Republicans and Democrats in the US Congress expressed reservations about President Barack Obama's Afghanistan strategy after he announced a plan to send an additional 30,000 US troops to Afghanistan by next summer and bring some soldiers home in 18 months.
Among the lawmakers' worries are:
Can Washington afford to expand the war in Afghanistan? That question is taking center stage because of growing unease about the US national debt of nearly $12 trillion and demands on the government to help the struggling economy and consider an expensive healthcare overhaul.
Legislative proposals to pay for Obama's escalation in Afghanistan may be targeted by war opponents.

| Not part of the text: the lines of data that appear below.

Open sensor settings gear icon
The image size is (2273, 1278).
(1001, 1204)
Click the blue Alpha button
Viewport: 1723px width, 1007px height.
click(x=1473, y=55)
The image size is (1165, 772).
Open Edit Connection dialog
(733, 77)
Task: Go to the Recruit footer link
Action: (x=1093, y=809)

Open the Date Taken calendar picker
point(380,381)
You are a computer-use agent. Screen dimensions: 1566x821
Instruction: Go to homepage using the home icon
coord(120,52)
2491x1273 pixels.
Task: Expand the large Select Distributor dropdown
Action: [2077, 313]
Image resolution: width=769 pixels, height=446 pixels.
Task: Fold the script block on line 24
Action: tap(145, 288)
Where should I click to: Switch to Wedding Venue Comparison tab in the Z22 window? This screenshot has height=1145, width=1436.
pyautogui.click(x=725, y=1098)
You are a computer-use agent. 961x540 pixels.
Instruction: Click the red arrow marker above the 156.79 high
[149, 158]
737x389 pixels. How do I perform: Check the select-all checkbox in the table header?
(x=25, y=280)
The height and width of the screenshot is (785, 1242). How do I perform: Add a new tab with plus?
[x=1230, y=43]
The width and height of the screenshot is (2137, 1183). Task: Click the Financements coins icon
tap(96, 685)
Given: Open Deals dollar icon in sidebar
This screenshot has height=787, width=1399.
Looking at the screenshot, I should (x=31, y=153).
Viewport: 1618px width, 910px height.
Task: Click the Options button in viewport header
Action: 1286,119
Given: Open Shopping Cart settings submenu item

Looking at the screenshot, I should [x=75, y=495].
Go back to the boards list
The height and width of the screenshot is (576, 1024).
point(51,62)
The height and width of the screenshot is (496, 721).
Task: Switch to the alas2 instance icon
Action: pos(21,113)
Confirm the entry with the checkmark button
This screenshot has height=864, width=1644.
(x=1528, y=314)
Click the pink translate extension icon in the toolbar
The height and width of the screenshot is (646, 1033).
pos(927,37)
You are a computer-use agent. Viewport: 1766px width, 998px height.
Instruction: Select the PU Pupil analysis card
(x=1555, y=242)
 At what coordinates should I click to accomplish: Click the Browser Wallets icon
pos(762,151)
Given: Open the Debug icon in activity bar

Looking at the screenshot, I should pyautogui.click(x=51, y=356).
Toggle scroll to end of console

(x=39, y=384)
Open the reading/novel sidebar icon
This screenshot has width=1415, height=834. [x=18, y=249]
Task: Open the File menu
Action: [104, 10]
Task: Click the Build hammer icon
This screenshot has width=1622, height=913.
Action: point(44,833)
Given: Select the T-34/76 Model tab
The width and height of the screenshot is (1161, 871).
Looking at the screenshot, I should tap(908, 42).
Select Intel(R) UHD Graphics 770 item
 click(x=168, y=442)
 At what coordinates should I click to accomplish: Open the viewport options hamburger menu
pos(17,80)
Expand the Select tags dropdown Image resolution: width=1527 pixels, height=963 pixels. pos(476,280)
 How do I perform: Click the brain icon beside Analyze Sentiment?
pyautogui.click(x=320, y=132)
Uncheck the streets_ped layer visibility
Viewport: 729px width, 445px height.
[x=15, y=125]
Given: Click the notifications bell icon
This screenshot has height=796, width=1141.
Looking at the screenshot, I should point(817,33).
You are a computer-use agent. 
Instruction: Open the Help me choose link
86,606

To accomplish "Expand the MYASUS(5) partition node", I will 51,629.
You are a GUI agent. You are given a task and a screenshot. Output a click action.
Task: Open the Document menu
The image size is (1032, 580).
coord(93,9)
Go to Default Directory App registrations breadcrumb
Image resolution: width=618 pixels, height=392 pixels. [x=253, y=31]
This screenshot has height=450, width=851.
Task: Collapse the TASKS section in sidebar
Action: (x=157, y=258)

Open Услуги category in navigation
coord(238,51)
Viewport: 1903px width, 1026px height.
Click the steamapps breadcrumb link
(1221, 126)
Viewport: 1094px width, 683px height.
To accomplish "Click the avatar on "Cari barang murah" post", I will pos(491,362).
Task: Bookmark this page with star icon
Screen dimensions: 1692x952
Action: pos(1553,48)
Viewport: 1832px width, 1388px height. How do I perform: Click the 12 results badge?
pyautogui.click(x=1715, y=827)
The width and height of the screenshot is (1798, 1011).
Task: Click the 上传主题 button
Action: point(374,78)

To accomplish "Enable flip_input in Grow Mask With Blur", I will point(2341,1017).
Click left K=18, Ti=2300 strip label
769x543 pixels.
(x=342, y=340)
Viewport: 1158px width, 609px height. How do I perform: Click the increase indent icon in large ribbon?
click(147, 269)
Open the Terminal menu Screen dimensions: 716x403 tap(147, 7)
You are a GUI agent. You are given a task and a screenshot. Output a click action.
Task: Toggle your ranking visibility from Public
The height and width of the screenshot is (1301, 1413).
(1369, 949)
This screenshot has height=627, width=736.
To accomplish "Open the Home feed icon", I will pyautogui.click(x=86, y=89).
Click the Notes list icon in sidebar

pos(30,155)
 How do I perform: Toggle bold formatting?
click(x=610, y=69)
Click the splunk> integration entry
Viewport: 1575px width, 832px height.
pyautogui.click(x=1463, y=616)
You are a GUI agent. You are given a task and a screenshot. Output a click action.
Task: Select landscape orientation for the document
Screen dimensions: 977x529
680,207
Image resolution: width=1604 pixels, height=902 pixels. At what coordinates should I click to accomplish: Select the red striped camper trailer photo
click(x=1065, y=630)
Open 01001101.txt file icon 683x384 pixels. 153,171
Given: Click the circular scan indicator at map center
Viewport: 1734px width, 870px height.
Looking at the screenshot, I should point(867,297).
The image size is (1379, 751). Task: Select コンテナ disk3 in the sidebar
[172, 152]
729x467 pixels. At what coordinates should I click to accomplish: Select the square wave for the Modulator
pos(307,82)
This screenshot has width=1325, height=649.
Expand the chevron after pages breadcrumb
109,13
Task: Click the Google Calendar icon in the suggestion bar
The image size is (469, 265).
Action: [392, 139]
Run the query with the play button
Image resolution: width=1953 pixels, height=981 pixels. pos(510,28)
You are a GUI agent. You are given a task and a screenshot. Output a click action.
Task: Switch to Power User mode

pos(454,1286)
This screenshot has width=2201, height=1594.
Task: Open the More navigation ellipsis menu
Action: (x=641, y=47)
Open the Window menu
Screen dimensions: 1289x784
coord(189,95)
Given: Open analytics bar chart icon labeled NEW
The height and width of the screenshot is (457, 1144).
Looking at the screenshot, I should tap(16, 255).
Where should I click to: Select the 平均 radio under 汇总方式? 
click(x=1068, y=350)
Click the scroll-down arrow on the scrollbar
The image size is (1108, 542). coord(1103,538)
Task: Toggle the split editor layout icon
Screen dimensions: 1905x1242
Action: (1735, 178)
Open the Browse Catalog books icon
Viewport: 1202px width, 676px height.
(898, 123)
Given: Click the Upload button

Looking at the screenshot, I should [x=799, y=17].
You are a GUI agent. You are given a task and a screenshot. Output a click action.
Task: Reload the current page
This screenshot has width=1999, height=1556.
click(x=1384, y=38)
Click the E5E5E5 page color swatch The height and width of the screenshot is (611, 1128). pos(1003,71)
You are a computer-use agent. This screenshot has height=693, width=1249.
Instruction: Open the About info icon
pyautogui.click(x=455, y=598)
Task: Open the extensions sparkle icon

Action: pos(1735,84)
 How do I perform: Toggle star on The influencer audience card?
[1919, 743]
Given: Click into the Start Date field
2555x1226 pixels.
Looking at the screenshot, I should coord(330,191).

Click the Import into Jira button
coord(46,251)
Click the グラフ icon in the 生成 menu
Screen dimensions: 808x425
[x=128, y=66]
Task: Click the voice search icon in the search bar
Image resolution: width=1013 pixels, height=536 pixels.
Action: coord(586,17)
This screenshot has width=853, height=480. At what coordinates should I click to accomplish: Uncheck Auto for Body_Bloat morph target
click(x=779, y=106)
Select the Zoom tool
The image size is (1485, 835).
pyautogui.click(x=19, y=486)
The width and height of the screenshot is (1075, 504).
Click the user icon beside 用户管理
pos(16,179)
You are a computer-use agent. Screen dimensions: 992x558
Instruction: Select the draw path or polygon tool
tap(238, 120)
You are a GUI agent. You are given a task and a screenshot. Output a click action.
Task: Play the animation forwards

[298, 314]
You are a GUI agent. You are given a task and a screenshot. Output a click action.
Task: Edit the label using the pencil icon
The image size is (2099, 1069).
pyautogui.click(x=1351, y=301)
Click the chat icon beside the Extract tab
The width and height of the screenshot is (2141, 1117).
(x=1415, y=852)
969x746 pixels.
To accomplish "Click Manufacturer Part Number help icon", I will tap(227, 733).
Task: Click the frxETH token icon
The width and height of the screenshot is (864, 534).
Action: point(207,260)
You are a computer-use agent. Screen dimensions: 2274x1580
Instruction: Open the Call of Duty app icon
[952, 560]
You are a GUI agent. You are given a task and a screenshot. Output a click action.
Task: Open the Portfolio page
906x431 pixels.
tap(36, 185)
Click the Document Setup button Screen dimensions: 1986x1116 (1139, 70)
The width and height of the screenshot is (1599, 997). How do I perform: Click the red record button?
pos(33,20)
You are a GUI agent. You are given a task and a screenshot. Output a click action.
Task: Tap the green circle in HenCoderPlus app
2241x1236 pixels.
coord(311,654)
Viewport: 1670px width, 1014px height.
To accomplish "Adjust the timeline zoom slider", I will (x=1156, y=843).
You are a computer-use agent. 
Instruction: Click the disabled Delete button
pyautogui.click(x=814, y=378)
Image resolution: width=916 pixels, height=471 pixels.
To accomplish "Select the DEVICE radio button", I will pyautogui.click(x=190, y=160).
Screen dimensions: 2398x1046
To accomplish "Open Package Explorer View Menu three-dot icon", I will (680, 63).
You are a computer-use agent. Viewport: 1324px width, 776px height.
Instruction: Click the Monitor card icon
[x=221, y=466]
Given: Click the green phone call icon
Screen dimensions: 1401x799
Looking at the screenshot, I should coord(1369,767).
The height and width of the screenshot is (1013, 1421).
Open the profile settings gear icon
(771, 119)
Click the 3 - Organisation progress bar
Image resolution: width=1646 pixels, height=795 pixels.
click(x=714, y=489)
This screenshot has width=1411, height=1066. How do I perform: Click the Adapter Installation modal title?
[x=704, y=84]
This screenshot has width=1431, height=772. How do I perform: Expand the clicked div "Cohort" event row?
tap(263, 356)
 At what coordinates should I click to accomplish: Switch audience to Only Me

"The cost of this is astronomical," said Rep. Walter Jones, a North Carolina Republican.
A long-term commitment "could cost anywhere from $500 billion to $900 billion over the next decade, which could devour our ability to pay for the actions necessary to rebuild our own economy," said Representative Dave Obey, who chairs the House committee in charge of approving government spending.
Obey, a Democrat, has proposed a war "surtax" to pay for the conflict. But a tax increase is unlikely, especially with midterm elections next year.
For months many Democrats urged Obama to offer a timetable for when U.S. military operations in Afghanistan will start to wind down. Some of them welcomed his pledge to start the transfer out of U.S. forces in July of 2011.
But others noted the lack of a final end date.
"I am disappointed by his decision not to offer a timetable for ending our military presence there," Senator Russ Feingold, a liberal Democrat, said.
Republicans criticized Obama's comments about a pullout.
Representative Howard McKeon, the ranking Republican on the House Armed Services Committee, said he found the public announcement of a withdrawal date "disconcerting."
"I don't like having a deadline. You can have one in mind, but why tell the enemy?" McKeon said
Many lawmakers think the Afghan army should be shouldering more of the burden of the eight-year-old war, a view championed by the Senate's leading voice on military matters, Armed Services Committee Chairman Carl Levin.
Levin, a Democrat, says the emphasis should be on training Afghan forces, not pouring in more U.S. combat troops.
"It is time to take the training wheels off and let's let a capable Afghan force fight for its own country," Representative Jane Harman, a California Democrat, told CNN.
AFGHAN PRESIDENT KARZAI
Whether they support staying in Afghanistan or not, many lawmakers are dissatisfied with Afghan President Hamid Karzai, saying he has not clamped down on corruption and cronyism.
House Speaker Nancy Pelosi, who opposes upping the ante in Afghanistan, calls Karzai an "unworthy partner" who does not deserve either an increase in U.S. troops or civilian aid. She said on Tuesday that Obama had offered Karzai a chance to prove that he is reliable.
Obama said the United States would not tolerate Pakistan allowing its territory to be a safe haven for militants and urged Islamabad to fight the "cancer" of extremism.
But some lawmakers worry that Pakistan, a sanctuary for some militants, could be further destabilized by an expanded war in neighboring Afghanistan. Pakistan's government has nuclear weapons.
Others worry that by putting so much emphasis on Afghanistan the United States is not adequately addressing the problems in Pakistan.
"If our fight is truly with Al Qaeda, then we're in the wrong country. They have moved to Pakistan," said Rep. James McGovern, a Massachusetts Democrat.
Some lawmakers ask why US allies don't step up with more troops for Afghanistan. Others say it is unrealistic to assume they will do so.
"I disagree with the president's two key assumptions: that we can transfer responsibility to Afghanistan after 18 months and that our NATO allies will make a significant contribution," said Senator Arlen Specter, a Democrat.